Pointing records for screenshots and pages
^^^^^^^^^^^^^^^^
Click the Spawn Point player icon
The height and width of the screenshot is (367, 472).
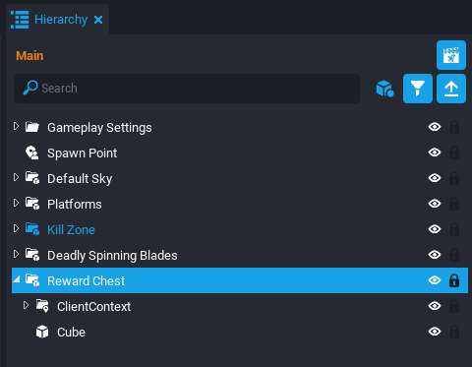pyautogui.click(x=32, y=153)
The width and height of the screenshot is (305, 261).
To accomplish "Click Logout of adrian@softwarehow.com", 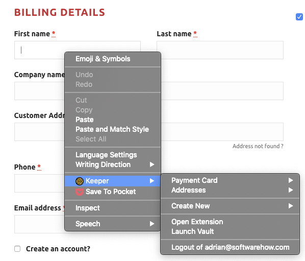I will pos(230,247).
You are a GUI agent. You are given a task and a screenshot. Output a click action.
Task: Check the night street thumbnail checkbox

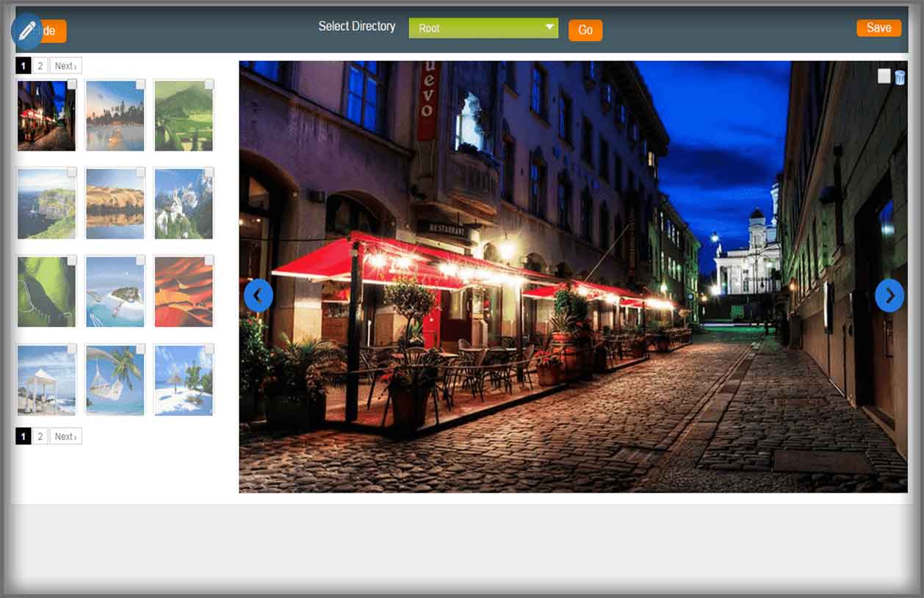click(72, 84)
^^^^^^^^^^^^^^^^
• Task directions
Return the lines of the entries from the line containing "You are a GUI" through the end of the entries, copying them without any change and leaving the pictures out.

• Response
You are a GUI agent. You are given a task and a screenshot. Output a click action.
Task: Check the night street thumbnail checkbox

click(72, 84)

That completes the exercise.